Obama's flight from responsibility punctured the stratosphere in his recent speech on "the Future of Our Fight against Terrorism" at the National Defense University in D.C. In the speech Obama seemed to position himself as the loyal opposition to his own administration.

He worried that "perpetual war … will prove self-defeating, and alter our country in troubling ways." Look at the current situation at Guantanamo Bay, Citizen Obama chided, "where we are force-feeding detainees who are being held on a hunger strike … Is this who we are? Is that something our founders foresaw?" Obama pronounced himself "troubled" by the proliferation of drone strikes in an ever-expanding war and "the possibility that leak investigations may chill the investigative journalism that holds government accountable."

All valid concerns, compassionately expressed. So how can we get this guy into the room when the big decisions are being made?

Whoever it is that's been in charge for the last four-plus years has waged an unprecedented "war on whistleblowers" with a record number of leak prosecutions. He's radically expanded drone strikes and the theaters in which drones operate—and his top national security officials foresee at least another decade of robot warfare. The dronings will continue until morale improves.

As the Brookings Institution's Benjamin Wittes points out, Obama doesn't need congressional approval to "get off of a war footing. He can do it himself." Instead, Wittes writes, the president used the NDU speech "to rebuke his own administration for taking the positions it has—but also to make sure that it could continue to do so." For its sheer, brazen phoniness, the NDU speech should be a scandal in itself.
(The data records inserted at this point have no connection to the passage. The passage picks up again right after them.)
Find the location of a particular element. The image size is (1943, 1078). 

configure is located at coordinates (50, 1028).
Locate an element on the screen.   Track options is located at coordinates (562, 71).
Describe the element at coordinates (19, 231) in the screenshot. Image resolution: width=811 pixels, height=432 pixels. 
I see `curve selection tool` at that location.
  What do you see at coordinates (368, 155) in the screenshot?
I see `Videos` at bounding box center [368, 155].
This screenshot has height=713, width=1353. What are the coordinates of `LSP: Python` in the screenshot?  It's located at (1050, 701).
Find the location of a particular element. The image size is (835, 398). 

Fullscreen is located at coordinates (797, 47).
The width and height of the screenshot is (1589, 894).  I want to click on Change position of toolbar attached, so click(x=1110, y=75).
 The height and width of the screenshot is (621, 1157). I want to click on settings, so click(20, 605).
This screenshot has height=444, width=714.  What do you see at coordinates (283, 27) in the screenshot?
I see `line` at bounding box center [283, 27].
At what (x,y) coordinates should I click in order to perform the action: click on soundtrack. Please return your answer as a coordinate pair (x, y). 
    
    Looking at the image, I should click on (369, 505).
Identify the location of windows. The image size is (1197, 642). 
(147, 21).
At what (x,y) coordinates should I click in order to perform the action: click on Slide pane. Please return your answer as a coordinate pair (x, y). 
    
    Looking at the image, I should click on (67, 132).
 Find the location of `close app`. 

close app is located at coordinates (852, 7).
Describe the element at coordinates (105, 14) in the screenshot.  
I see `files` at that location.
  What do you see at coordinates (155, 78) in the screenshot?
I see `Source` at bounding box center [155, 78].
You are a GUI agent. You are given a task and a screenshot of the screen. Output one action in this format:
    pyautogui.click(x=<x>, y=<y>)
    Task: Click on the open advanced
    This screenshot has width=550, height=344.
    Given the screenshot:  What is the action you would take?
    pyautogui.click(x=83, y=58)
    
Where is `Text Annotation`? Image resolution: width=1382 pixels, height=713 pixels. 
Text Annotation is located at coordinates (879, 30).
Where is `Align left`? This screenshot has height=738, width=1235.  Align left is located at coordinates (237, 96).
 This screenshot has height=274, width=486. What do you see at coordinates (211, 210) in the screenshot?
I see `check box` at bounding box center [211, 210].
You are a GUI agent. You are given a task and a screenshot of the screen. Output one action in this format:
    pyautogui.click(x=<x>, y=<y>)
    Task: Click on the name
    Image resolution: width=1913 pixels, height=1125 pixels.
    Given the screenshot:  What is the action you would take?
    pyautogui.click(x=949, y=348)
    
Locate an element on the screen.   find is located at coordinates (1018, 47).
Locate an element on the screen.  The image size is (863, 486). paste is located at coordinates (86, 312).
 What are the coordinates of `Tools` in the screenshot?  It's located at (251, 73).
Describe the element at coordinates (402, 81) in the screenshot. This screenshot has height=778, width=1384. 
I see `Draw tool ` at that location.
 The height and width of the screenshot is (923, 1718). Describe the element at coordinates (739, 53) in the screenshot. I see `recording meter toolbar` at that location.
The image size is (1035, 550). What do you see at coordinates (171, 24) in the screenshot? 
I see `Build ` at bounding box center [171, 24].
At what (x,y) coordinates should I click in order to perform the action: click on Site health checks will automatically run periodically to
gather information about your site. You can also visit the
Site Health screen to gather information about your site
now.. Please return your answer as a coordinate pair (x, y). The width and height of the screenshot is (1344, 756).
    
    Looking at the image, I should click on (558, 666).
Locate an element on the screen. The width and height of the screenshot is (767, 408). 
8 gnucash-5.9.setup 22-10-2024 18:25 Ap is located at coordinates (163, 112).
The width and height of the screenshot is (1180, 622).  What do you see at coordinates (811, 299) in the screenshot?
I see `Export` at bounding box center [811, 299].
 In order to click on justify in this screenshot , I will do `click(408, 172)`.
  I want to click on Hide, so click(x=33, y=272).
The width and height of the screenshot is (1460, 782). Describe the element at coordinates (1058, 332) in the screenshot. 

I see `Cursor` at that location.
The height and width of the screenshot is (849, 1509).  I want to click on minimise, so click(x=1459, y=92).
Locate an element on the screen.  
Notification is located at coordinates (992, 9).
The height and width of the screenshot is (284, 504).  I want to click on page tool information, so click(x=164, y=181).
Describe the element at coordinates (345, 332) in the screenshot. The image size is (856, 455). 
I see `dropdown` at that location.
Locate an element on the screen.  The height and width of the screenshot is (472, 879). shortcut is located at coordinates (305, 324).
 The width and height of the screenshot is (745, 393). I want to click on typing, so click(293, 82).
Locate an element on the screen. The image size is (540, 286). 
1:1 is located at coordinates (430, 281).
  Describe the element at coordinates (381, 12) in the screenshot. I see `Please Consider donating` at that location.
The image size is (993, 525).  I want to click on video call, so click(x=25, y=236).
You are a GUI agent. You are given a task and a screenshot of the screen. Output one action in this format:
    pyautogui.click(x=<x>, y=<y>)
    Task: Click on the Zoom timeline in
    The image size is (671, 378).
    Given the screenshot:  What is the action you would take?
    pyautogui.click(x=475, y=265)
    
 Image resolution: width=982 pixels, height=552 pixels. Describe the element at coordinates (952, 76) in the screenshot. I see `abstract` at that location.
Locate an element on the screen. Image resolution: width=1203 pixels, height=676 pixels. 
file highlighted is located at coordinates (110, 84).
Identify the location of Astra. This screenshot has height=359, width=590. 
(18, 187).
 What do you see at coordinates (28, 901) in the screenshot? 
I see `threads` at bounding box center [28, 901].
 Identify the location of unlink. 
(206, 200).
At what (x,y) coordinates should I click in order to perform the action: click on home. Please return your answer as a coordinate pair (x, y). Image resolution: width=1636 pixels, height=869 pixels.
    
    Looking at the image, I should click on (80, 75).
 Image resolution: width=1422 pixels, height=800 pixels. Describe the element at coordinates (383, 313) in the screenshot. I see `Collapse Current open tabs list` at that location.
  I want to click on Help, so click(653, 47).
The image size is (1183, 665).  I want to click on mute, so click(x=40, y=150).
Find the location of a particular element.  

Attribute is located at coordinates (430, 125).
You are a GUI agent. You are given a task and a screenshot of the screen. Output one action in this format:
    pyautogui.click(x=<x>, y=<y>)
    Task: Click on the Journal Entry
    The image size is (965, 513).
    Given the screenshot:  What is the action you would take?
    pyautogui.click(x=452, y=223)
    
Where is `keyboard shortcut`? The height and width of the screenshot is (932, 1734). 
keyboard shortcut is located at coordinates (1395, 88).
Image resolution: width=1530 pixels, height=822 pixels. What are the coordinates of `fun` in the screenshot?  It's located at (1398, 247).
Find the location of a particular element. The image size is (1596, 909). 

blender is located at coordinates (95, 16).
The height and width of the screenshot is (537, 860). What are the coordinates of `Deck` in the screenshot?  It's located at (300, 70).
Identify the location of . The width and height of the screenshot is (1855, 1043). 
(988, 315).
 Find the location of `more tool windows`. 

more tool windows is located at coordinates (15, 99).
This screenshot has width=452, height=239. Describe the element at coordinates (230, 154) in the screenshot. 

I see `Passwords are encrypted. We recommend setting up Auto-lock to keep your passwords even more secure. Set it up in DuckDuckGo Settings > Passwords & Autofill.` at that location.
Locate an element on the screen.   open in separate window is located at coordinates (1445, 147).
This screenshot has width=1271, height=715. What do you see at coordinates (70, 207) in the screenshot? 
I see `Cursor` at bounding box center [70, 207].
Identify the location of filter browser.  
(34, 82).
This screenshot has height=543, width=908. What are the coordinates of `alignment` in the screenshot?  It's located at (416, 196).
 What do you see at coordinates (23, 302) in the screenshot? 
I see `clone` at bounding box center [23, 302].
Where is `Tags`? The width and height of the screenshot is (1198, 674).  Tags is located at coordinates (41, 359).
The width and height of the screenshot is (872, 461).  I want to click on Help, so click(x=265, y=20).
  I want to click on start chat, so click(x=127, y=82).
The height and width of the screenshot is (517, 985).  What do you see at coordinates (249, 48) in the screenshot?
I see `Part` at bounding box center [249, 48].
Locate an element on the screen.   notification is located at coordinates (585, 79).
What about the domestic scandals currently roiling the administration? Though it makes me want to break out the world's smallest violin, I have to admit there's something to David Axelrod's lament that because "the government is so vast," it's become almost "impossible" to manage. "You go through these [controversies]," the former Obama consiglieri told MSNBC, "because of this stuff that is impossible to know if you're the president or working in the White House, and yet you're responsible for it and it's a difficult situation."

Maybe so: "the sheer size of federal government creates an impossible management paradox," Cornell law professor Cynthia Farina observed in a 2010 article; with 15 Cabinet departments, over 160 different federal agencies with regulatory authority, and some two million civilian employees in the executive branch, the idea that strong presidential leadership can bring "coherence, rationality, and accountability to the vast U.S. regulatory enterprise is unrealistic, if not completely implausible."

Thus, with the IRS imbroglio, for example, it may well be the case that (to rework the old joke from the Reagan era) the left hand doesn't know what the far-left hand is doing. But surely it's not too much to expect the president to keep tabs on his own attorney general—one of the four original Cabinet posts dating to 1789.

Moreover, it's pretty rich to hear complaints about the vast federal bureaucracy from people ideologically devoted to making it vaster still. And it's utterly galling to hear the president complain, in the NDU speech, about decisions he personally made.

President Bush's "I'm the Decider" attitude sounded arrogant and grating at the time, but Obama's denial of responsibility just might make us grow nostalgic for it.